我掏出手機,對著他現出二維碼:「還是算了吧,咱加個好友就成。」
顧朗還是笑:「你這小姑娘。」
「你才多大啊!」我吐吐舌頭,「就叫我小姑娘。」
「也不大,二十九。」
沒有多聊,他很快就開車消失在我的視野里。
是夜,蟲鳴聽得人煩躁,我等著顧朗的信息輾轉反側,終于在十點多的時候等來了他的消息。
「你好。」
「干什麼啦,也太公式化了吧!」
那頭過了快五分鐘才又回信。
「抱歉,你有點過分熱情。」
「那是因為我還年輕嘛,你老了。」
顧朗發了個省略號,不知道是不是無語的意思。又過了快五分鐘才又回復。
「你想去哪里玩?」
這大抵就是試探,我歪著頭想,他們大概總是喜歡容易掌控的女孩子。
于是敲下三個字。
「游樂場。」
聽說心跳加速的時候會讓人誤以為你愛著身邊的那個人,我想做你的第七根肋骨。
(二)
顧朗比我到的早些。
背頭放了下來,柔順的黑發服帖地貼著耳側,有調皮的固執翹著,配著他的白襯衫倒有幾分嫩氣,像剛出校門的學生。

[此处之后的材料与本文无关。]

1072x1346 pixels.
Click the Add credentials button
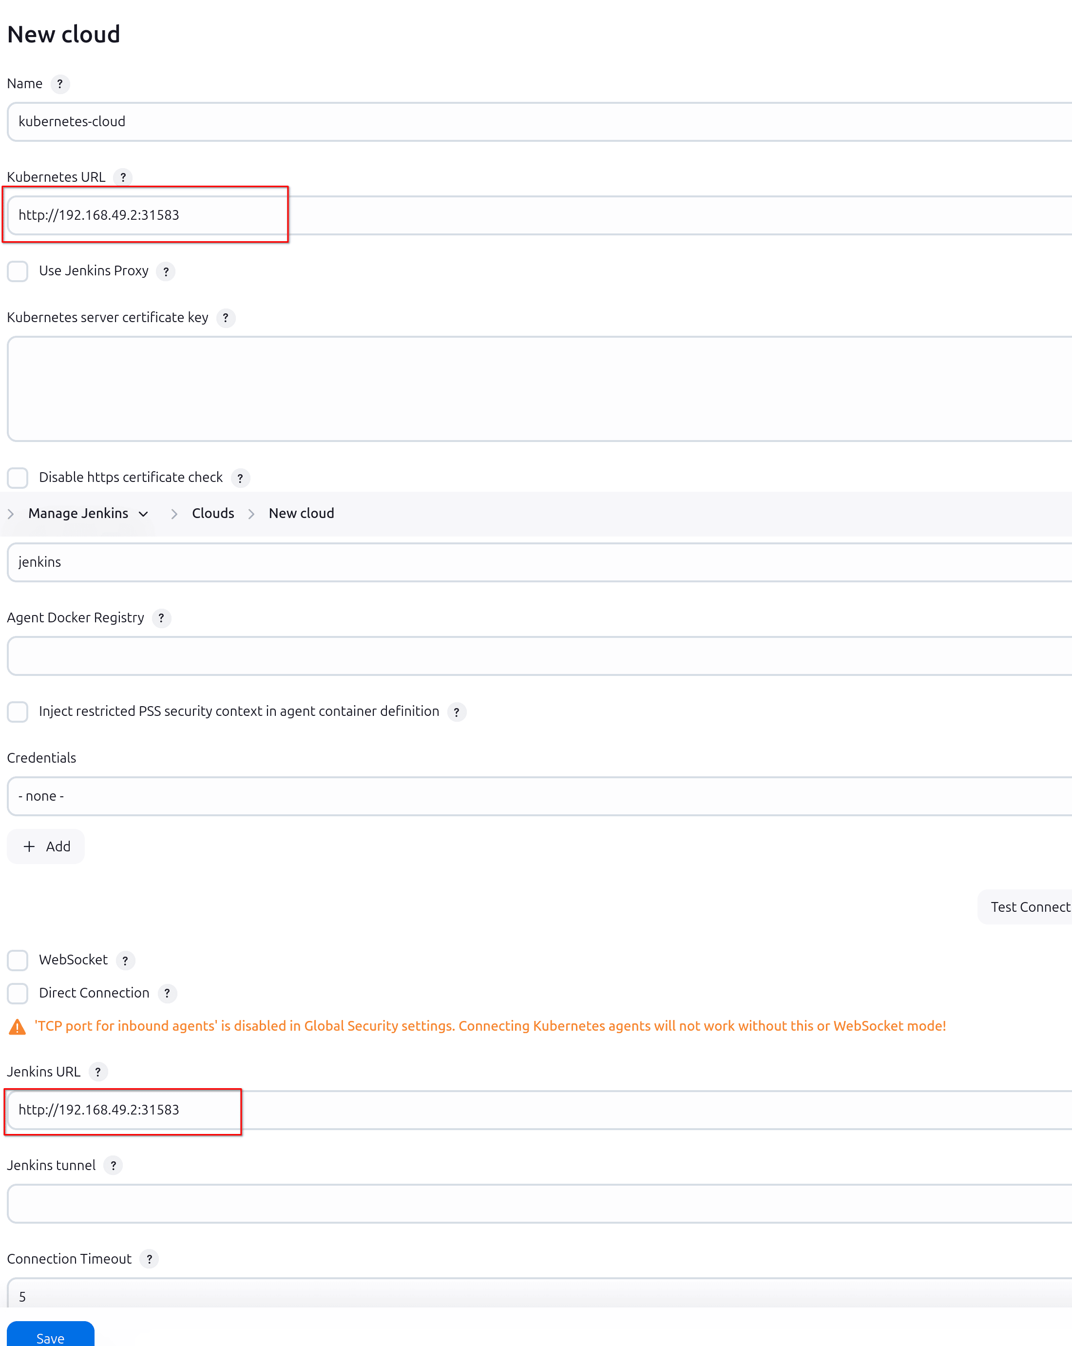point(46,847)
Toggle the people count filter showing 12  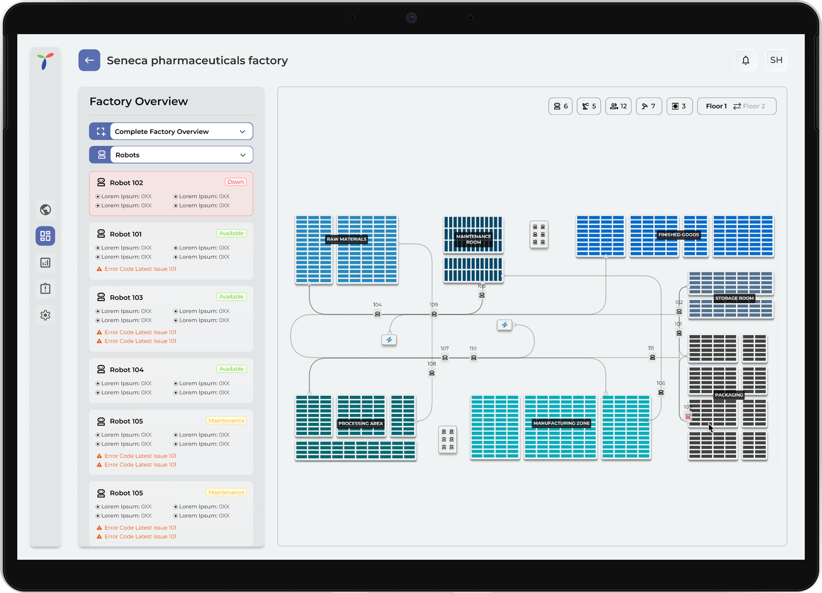[618, 106]
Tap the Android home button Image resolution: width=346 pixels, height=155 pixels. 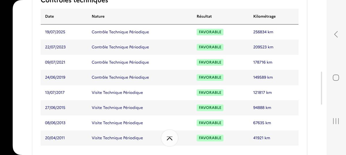coord(336,78)
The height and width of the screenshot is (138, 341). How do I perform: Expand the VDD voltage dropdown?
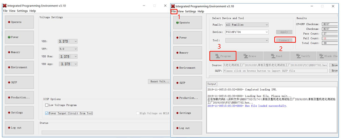pyautogui.click(x=68, y=41)
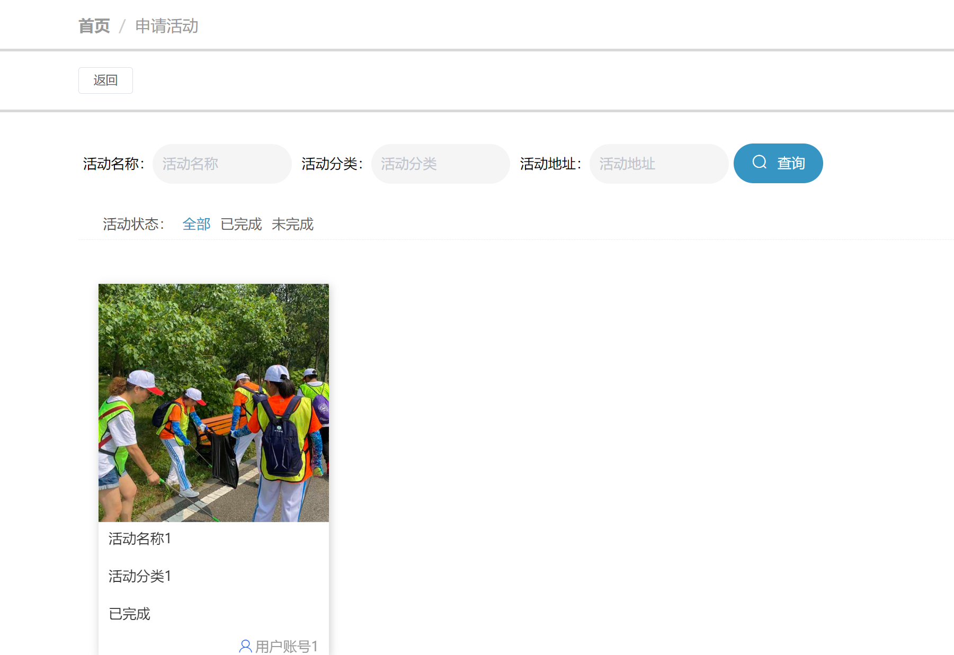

他還戴著那副細框的金絲眼鏡,不常見太陽的皮膚有種近乎病態的蒼白。
顧朗四處看了看,最后還是挪進了陰涼里。
我買了兩個冰淇淋,遞過去的時候他有些驚訝,隨即搖了搖頭。
「太甜。」
「偶爾吃一次,不要緊的,就當我遲到的賠罪。」
他沒說話,看著我就著我的手在冰淇淋上咬了一口。
白奶油沾在他的唇角,顧朗伸出舌尖靈活地一轉,那點奶油便進了他的嘴。因著冷,這唇色變得有幾分紅艷,有幾分勾人。唇紅齒白,看著是潤潤的,帶著可以想象的灼熱溫度融化甜膩的奶油。若是落在肌膚上想來會燙得人失了神智。
我垂下眼眸輕笑,把冰淇淋塞進他手中,拿著自己那一份自顧自地走在前頭。
然后一只手背在身后,像是等著某人來牽住它一樣。
顧朗的腳步聲在身后響起,讓我意外的是他沒有牽著我而是揉了揉我的腦袋,與我并排走在一起。
他拿著冰淇淋,心情很好的樣子,朝我歪頭笑了一下:「過山車,還是激流勇進?」
「你想玩哪一個?」
「過山車吧,好久沒坐過了。」
我來了興趣:「你上一次來游樂場不會還在上學吧?」
「是。」顧朗咬了下唇,臉色突然變得有些狠厲,「和前女友。」
隨后他轉頭看向我,明明帶著笑容卻有些陰惻惻的。
「她出軌了。」
目光里有探究也有蔑視,他看我的樣子像是在看某種極其弱小的生物,似乎我一動他就能看穿我的全部想法。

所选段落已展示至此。